Investing

Have You Considered REAL ESTATE INVESTMENT to Fund Your Future Self?

Buying real estate is a unique investment opportunity, because after the initial investment the mortgage can be covered by tenants. Income tax can be off-set by related expenses, and appreciation over time is often projected at doubling every 10-12 years. Real estate is attractive to many people especially when used to balance their financial portfolio.

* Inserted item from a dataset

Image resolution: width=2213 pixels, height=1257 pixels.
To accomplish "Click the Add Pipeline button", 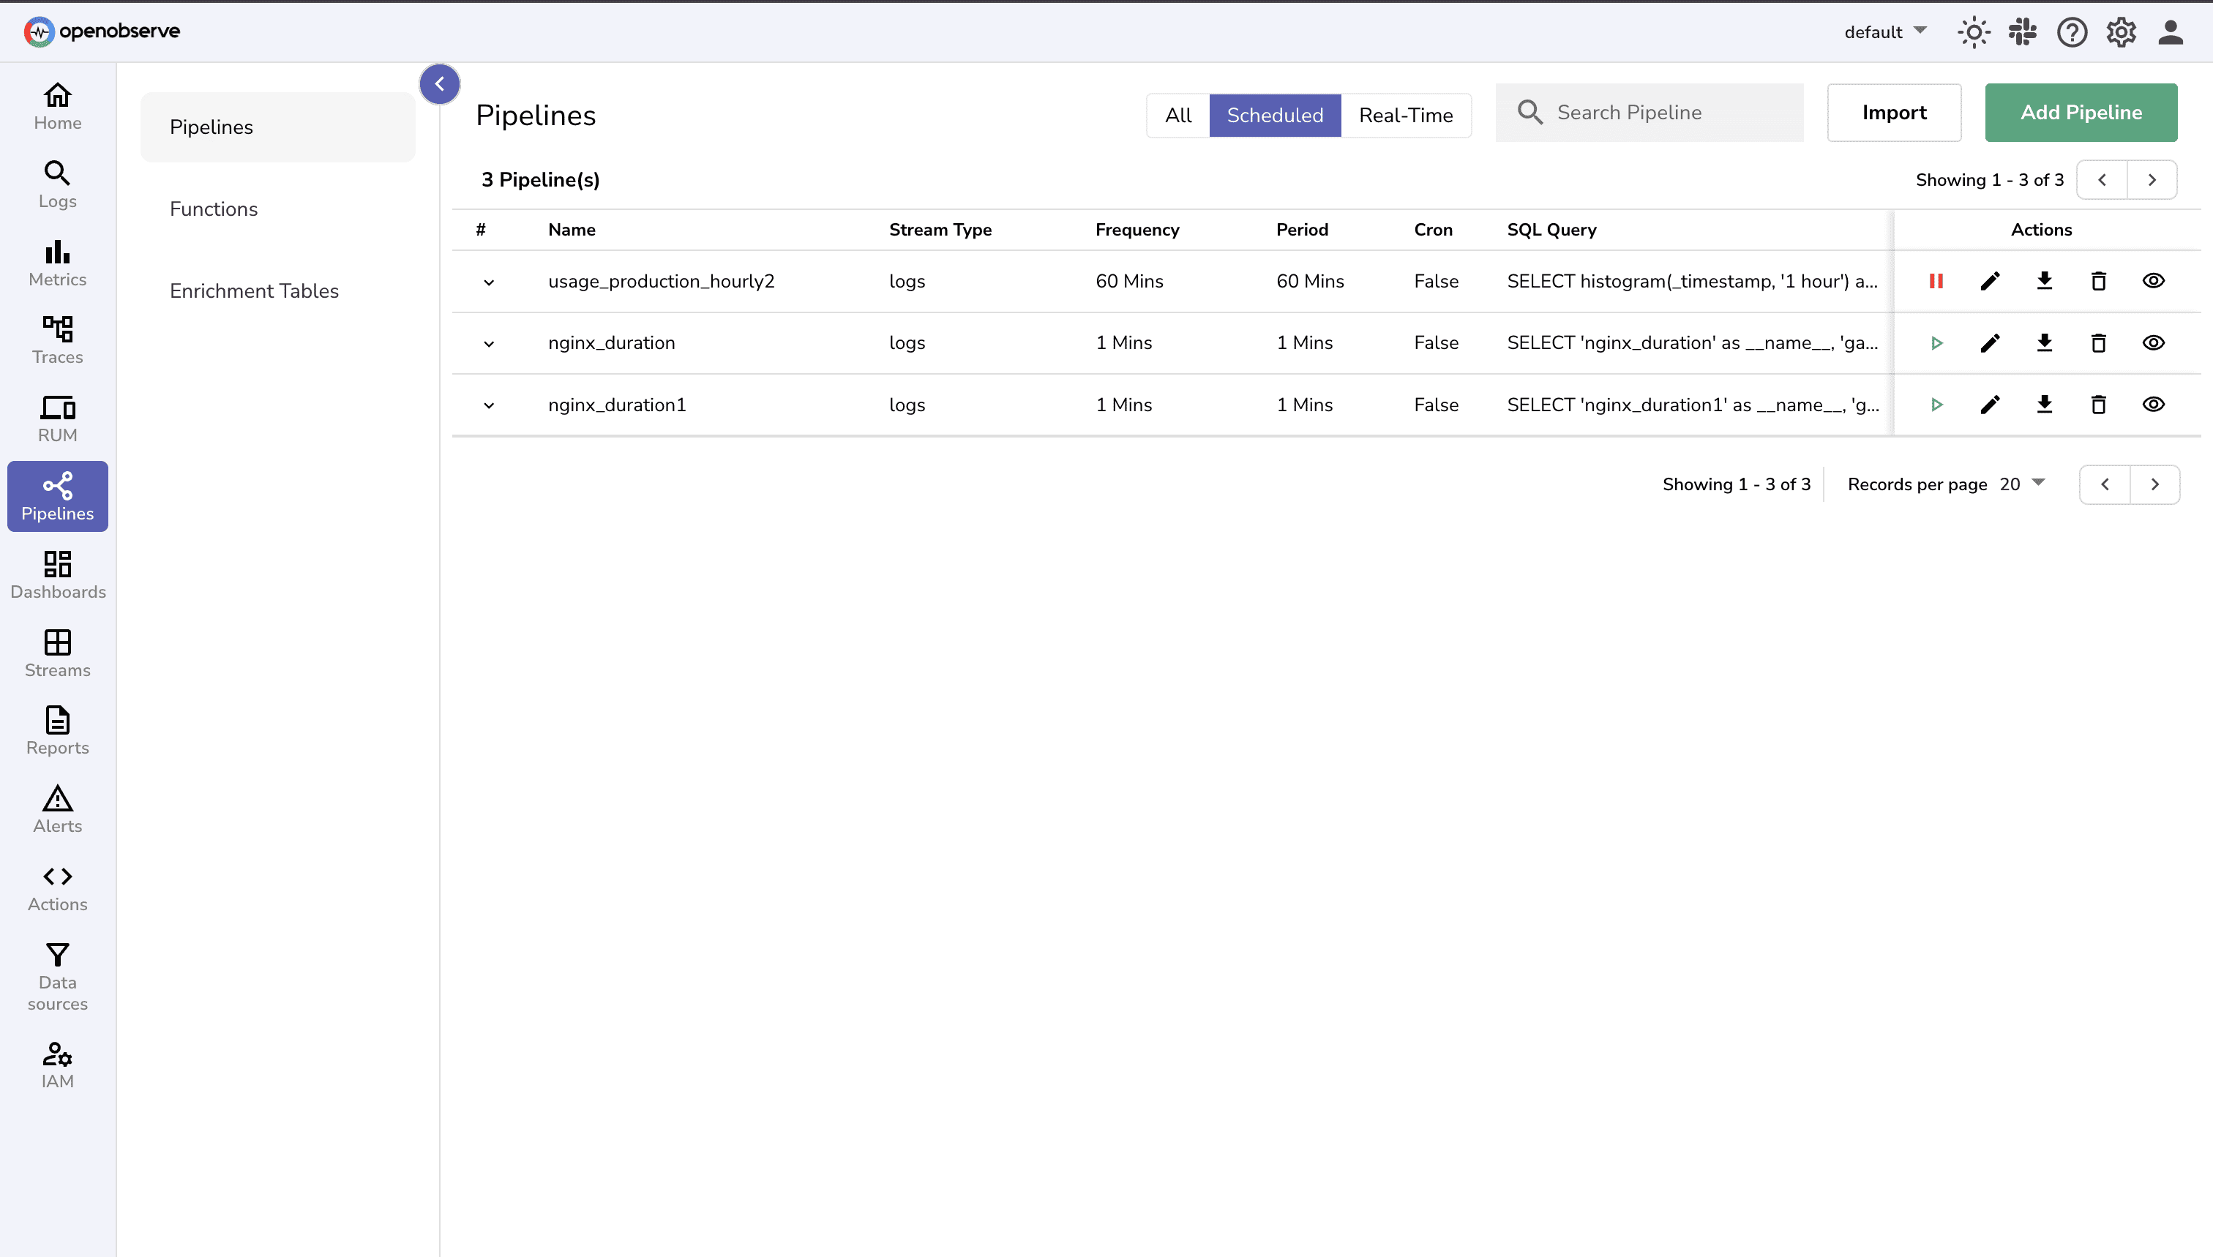I will 2081,112.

The biggest comment we hear when talking about real estate is “who can afford to buy in this market?!” Fair enough question, but when you really think about it, people have been saying that for generations, and people still find ways to buy in this market.

So, here are a few…

  1. The most obvious (and most difficult option for many) is to put 20-30% down of your own hard earned CASH down on a property and rent it out. If this is your 2nd property, you’re probably thinking “Come on Chelsea, who has that kind of cash sitting around?!” Unless you have successfully saved $100,000 after tax dollars or recently made a large real estate transaction that allowed you access to some of that equity, the reality doesn’t seem possible in Toronto (other markets to be discussed).
  2. Borrow from the equity in your own home if you own it. This option can be a good one for those that have owned for some time. If you bought your home in Toronto along the subway line for $200,000, Twenty years ago, chances are your home is now worth over $1,000,000. Your mortgage broker can help you decide how much of that could be used to purchase an investment property.  If you have owned your home for a few short years, borrowing equity might not be the safest option. As an example, in early 2017 we saw a very large spike in price. If one had borrowed from their newly purchased home equity in March 2017, and then tried to sell in September 2017, chances are there may have been a discrepancy between what you were appraised at in March vs what you sold for in September, as average home prices decreased from the hot spring market.
  3. Partner up! I expressed excitement about this option the other day, because it makes it possible for just about anyone to get into the real estate market as an investor. If you know of 1 or 2 other people that have very similar investment goals, you can buy a property together. With the help of a good lawyer, you can come up with an agreement that outlines financial obligations, maintenance plans, tenant plans, and determine how long you plan to keep the property. Keep in mind that the details in the agreement need to be in writing and reviewed by a lawyer. You wouldn’t start a business partnership without making some form of legal agreement, and this is no different.

Key points for self employed people:

Many lenders will require proof of income from 2 or more consecutive years, and they don’t like when those years show substantial differences between them. For example, my income in 2017 was significantly higher than 2016…sounds great right? My lender determined that there was too much fluctuation and wanted to use 2016 income as my true Income to determine what mortgage amount I would qualify for. Other scenarios might include lenders taking an average of those 2 years, or not counting one of the years all together. The long story short is, speak to a mortgage broker and your accountant to see how it applies to you personally. No two mortgage application stories are the same when it comes to self employed people it seems!